Indian lyricist and poet (1948–2021)

S. Ramesan Nair (3 May 1948 – 18 June 2021) was an Indian lyricist and poet who worked predominantly in the Malayalam film industry. Over his career he wrote songs for over 170 films and over 3,000 devotional songs outside of the films. He debuted with the movie Pathamudhayam in 1985. He was a recipient of the Kerala Sahitya Akademi Award in 2010 and the Kendra Sahitya Akademi Award in 2018 for his collection of poems Gurupournami.

==Early life==
S. Ramesan Nair was born on 3 May 1948 in a village named Kumarapuram in the present-day Kanyakumari district, in Tamil Nadu, as the son of Shadananan Thampi and Parvathi Amma.
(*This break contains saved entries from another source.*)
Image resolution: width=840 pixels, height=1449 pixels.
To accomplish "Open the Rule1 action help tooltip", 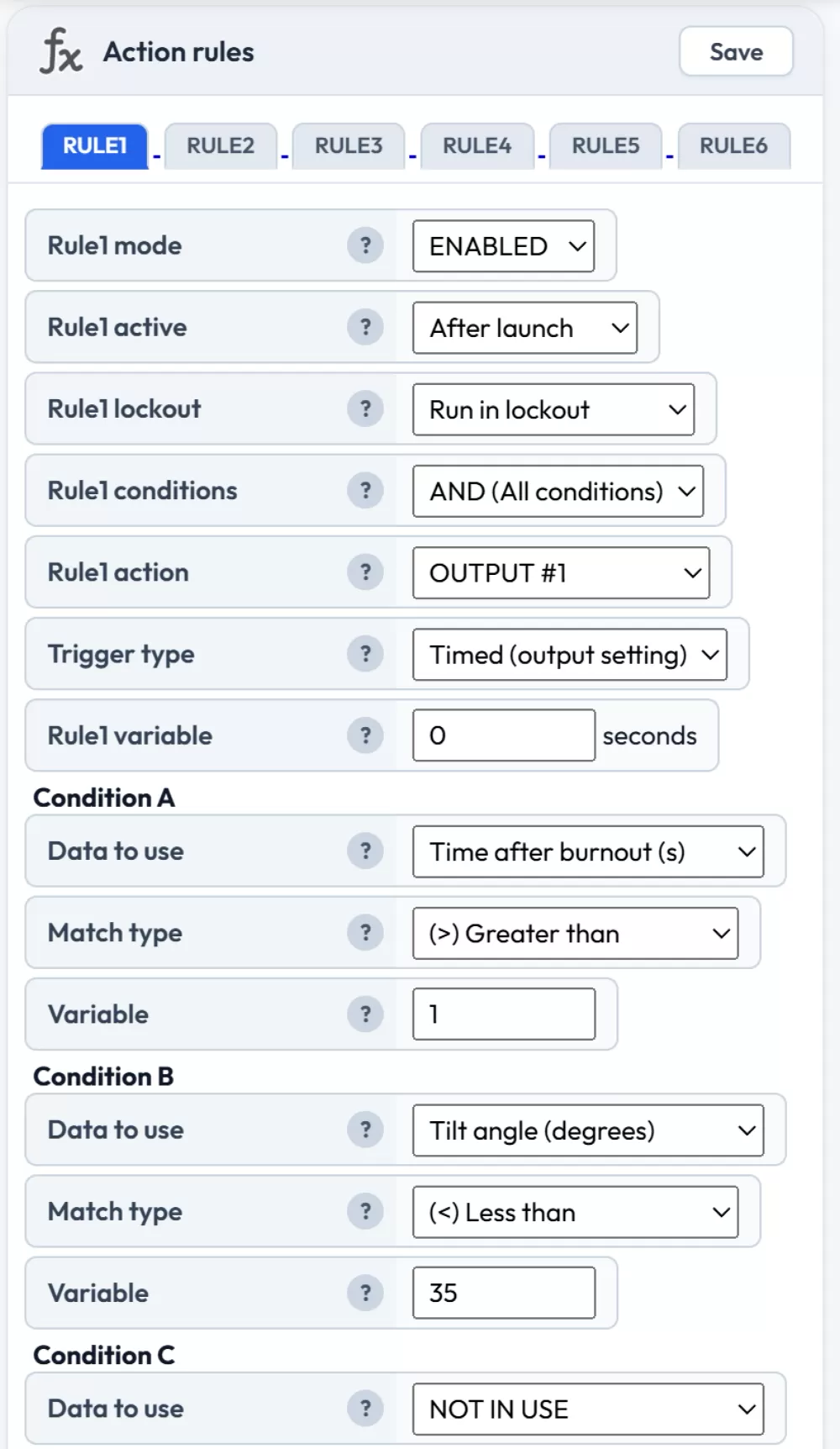I will 365,572.
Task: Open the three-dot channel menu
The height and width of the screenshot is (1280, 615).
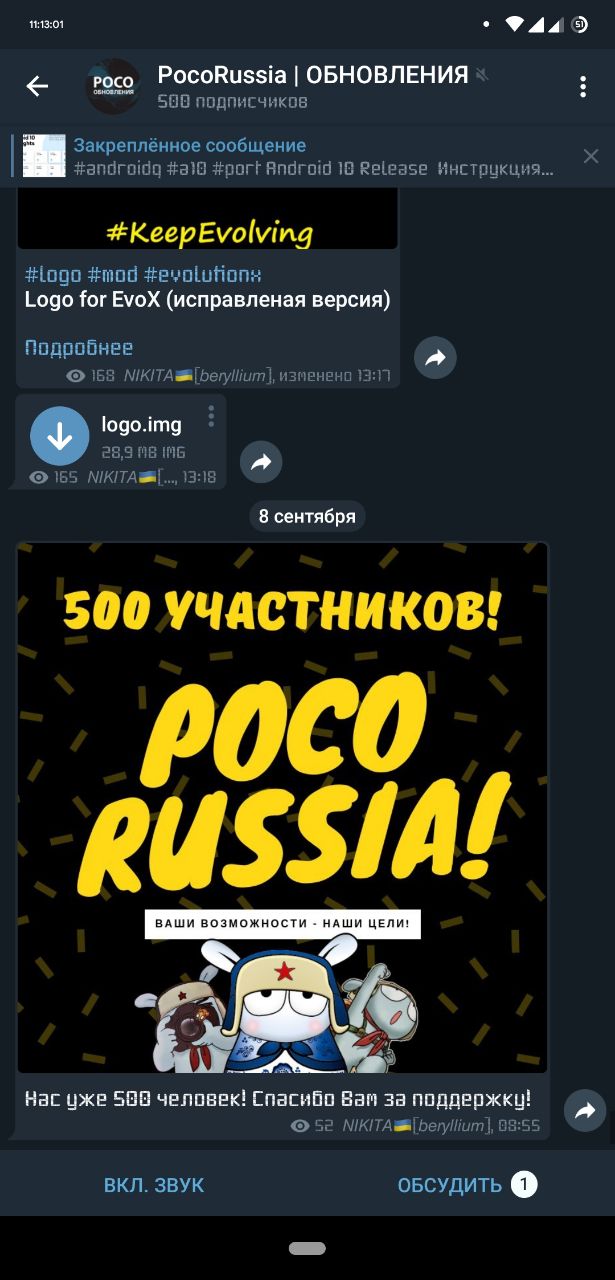Action: pos(583,86)
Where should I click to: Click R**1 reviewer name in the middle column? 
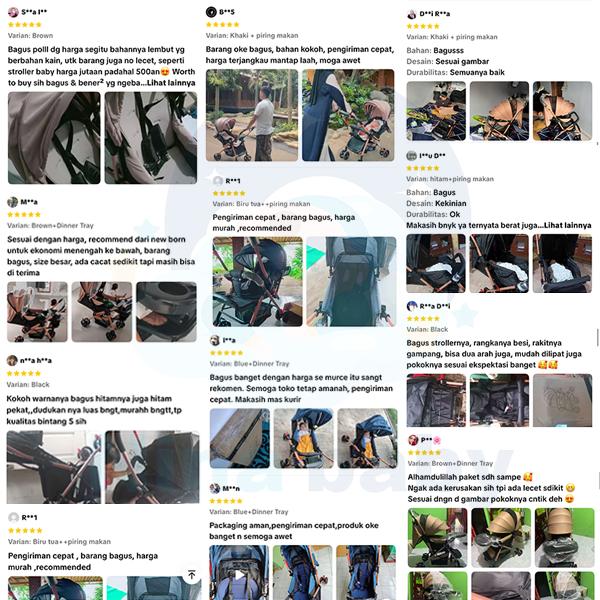233,181
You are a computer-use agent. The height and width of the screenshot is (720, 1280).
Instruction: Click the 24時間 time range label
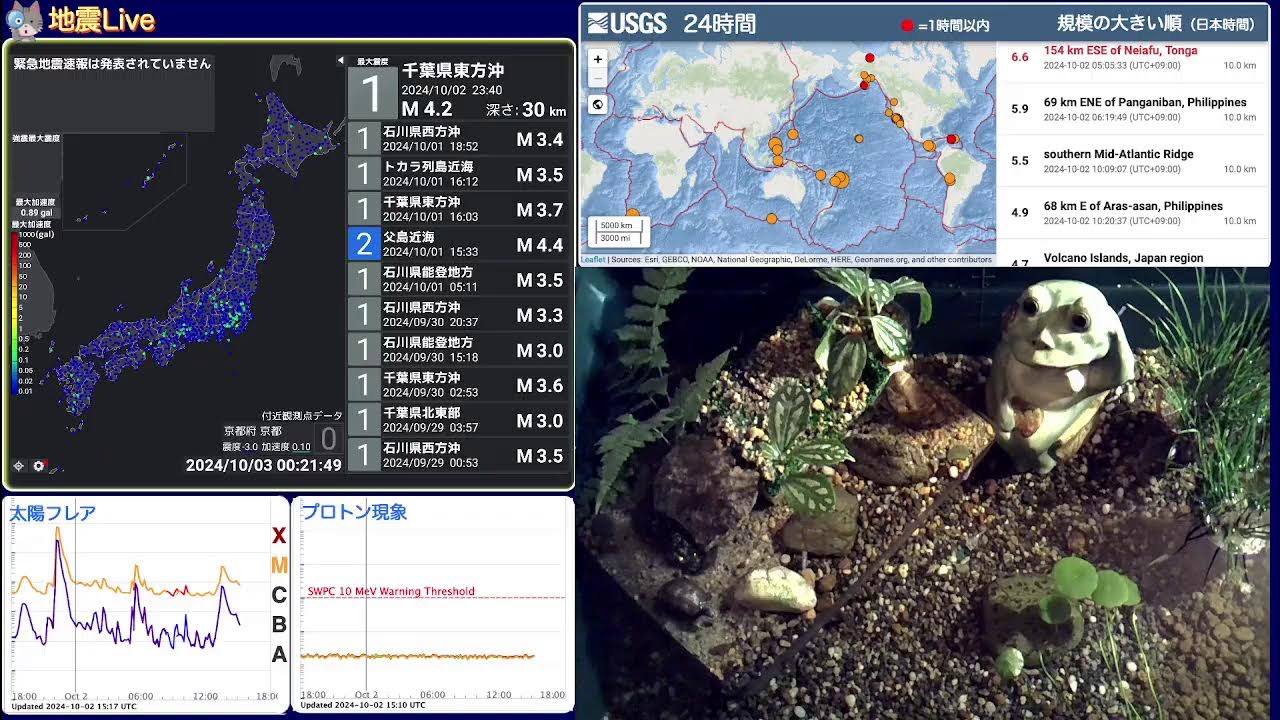720,24
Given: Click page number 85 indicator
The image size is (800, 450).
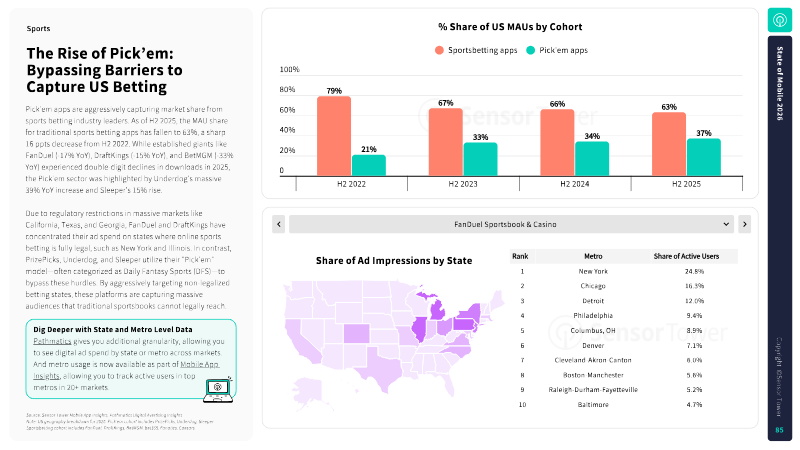Looking at the screenshot, I should (x=779, y=430).
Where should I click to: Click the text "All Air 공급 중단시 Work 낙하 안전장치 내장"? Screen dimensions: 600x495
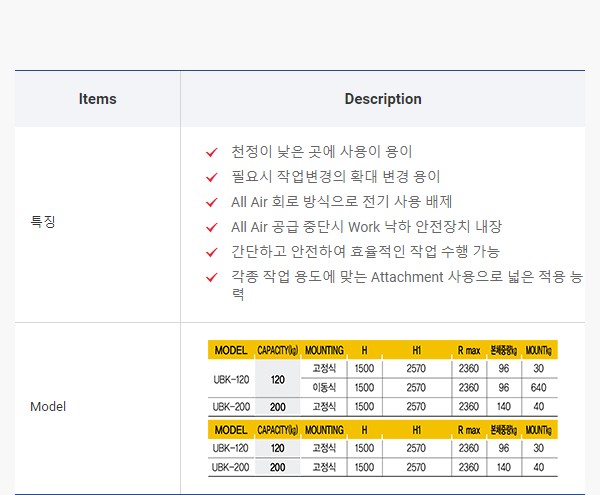click(366, 227)
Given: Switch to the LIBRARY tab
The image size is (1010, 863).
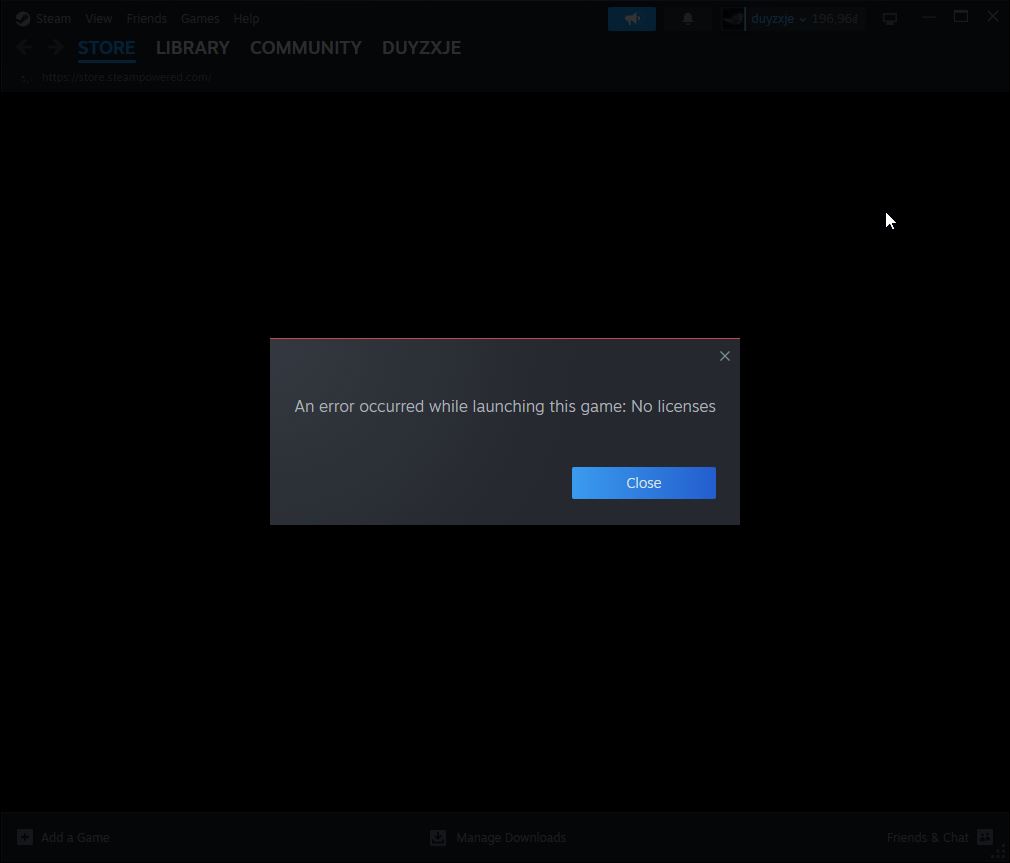Looking at the screenshot, I should (x=192, y=48).
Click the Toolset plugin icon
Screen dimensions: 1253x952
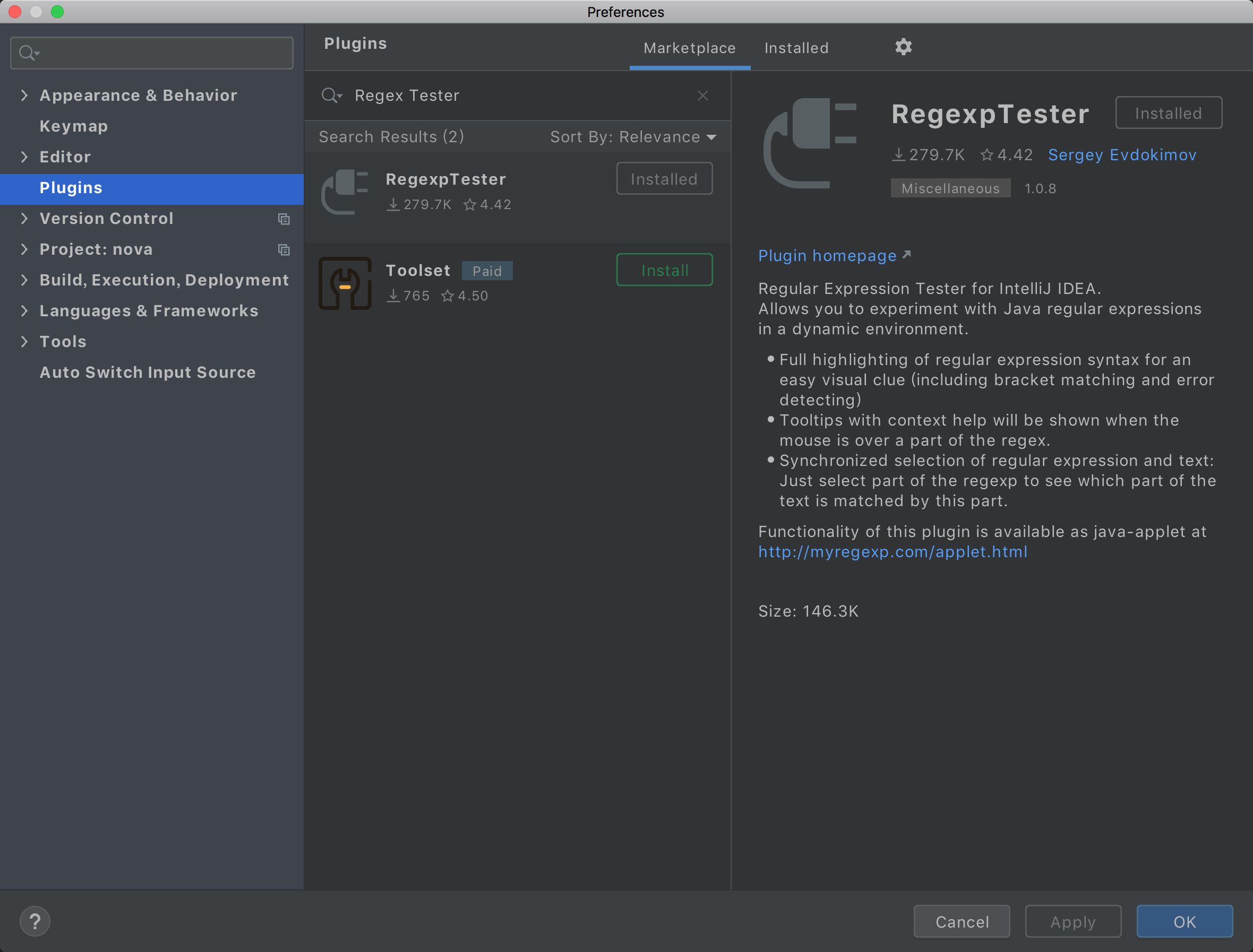click(x=345, y=283)
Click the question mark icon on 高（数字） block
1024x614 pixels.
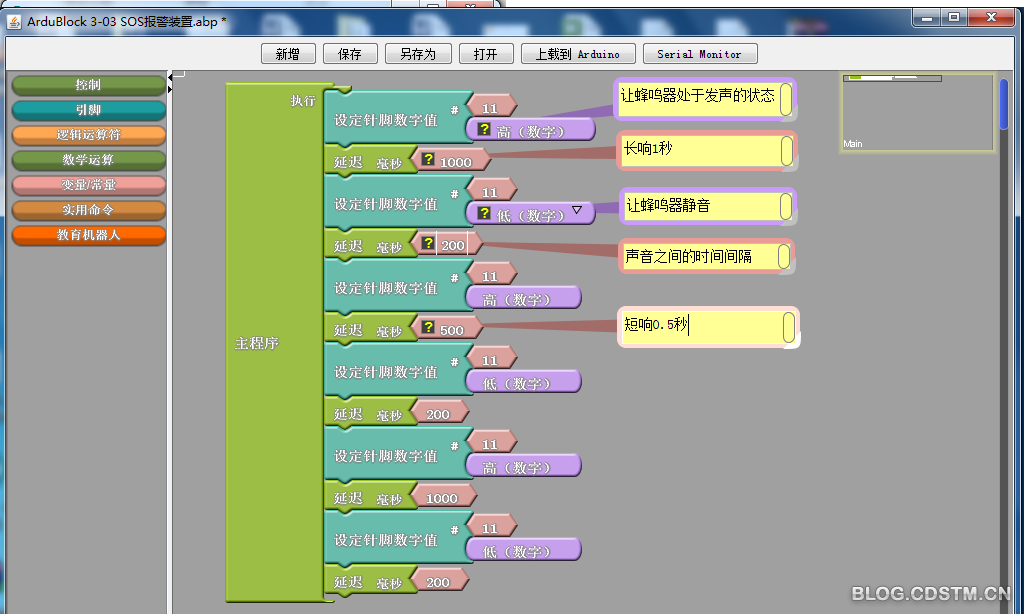[484, 130]
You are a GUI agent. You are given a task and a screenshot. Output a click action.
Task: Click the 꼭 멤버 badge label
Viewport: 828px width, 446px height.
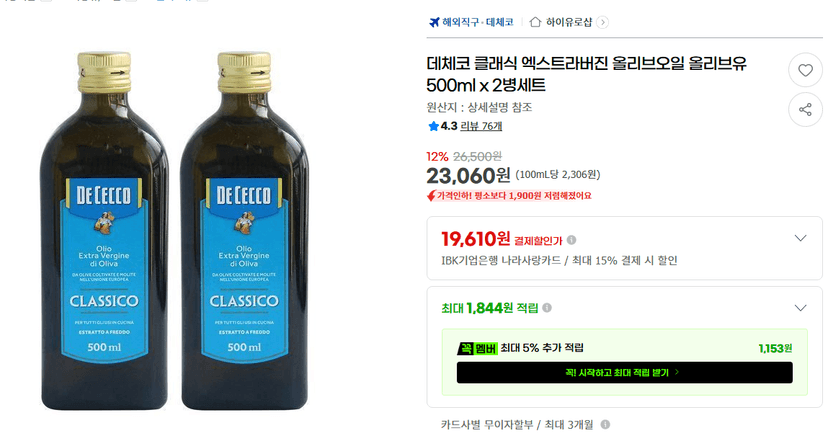point(477,348)
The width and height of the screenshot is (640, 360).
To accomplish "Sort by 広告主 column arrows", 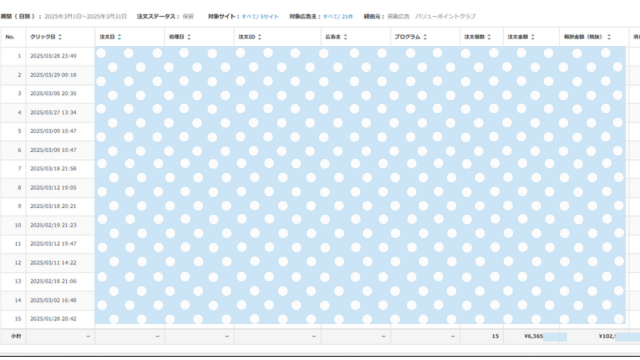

Being born in an area with high Tamil influence, he was equally fluent in both Malayalam and Tamil. Due to the intense passion towards poetry, he dropped his admission for MBBS and graduated with a bachelor's degree in economics in 1966 and later completed his post graduation in Malayalam Literature in 1972. He worked as a sub editor in Kerala Bhasha Institute and also worked with the All India Radio as a producer.

==Career==
Nair was a playwright, lyricist, translator and commentator of classical Indian literature such as the Tamil works Chalappathikaram and Tirukkuṟaḷ. He achieved wide appreciations as a poet through works like Sooryahridayam, before starting his accomplished career as film lyricist in 1985 by penning songs for the movie Pathamudayam. He wrote songs for 170 films and 3,000 devotional tracks.

== Filmography ==
Nair made his entry into Malayalam films by writing songs for Rangam in 1985 for director I.V. Sasi. Through his career he went on to write songs for over 170 films working for composers including M. G. Radhakrishnan, Ouseppachan, Berny-Ignatius, Raveendran, Vidyasagar and Shyam.

Some of the popular movies for which he wrote songs included Kuruppinte Kanakku Pustakom, Aadyathe Kanmani, Aniyan Bava Chetan Bava, 19 April, Aniyathipraavu, and Raakuyilin Raagasadassil. His notable songs in these movies included Aavaniponnunjal, Mayilay Parannuva, Manju peyyana, Aniyathipravinu, Onnanam Kunninmel, Ambadi Payyukal Meyyum, Thei Oru Thenavayal and Oru Rajamalli. His last film as lyricist was My dear Machans in 2021.

==Awards and honours==
S. Ramesan Nair received several accolades including

- Edasseri Award in 1983 for his poem Soorya Hrudayam.
- Vennikkulam Smaraka Award instituted by the Thadiyoor Dakshina Samskarika Vedhi in 2007.
- Kerala Sahitya Akademi Award for lifetime achievement in 2010.
- Asan Memorial Poetry Prize in 2011.
- Amrita Keerthi Puraskar in 2014
- Kerala Sangeetha Nataka Akademi Award under Light Music category in 2015.
- Balamani Amma Award in 2016 for lifetime achievement in language and literature instituted by Antharashtra Pusthakotsava Samithy.
- Sahitya Akademi Award in 2018 for the work Guru Pournami.
- Ramapurathu Warrier award in 2019.
- Venmani literature award
- Jnanappana Award
- Ulloor Award

==Personal life==
Nair was married to his wife P. Rama, a school teacher. The couple had a son, Manu Ramesan, a music composer in the Malayalam movie industry. Nair died at the age of 73 on 18 June 2021, at Lakshmi hospital in Ernakulam, due to COVID-19 related complications. He was diagnosed earlier with cancer, and also suffered from many other illnesses. He was cremated with full state honours on the next day. He is survived by his wife Rema, son Manu and granddaughter Mayika.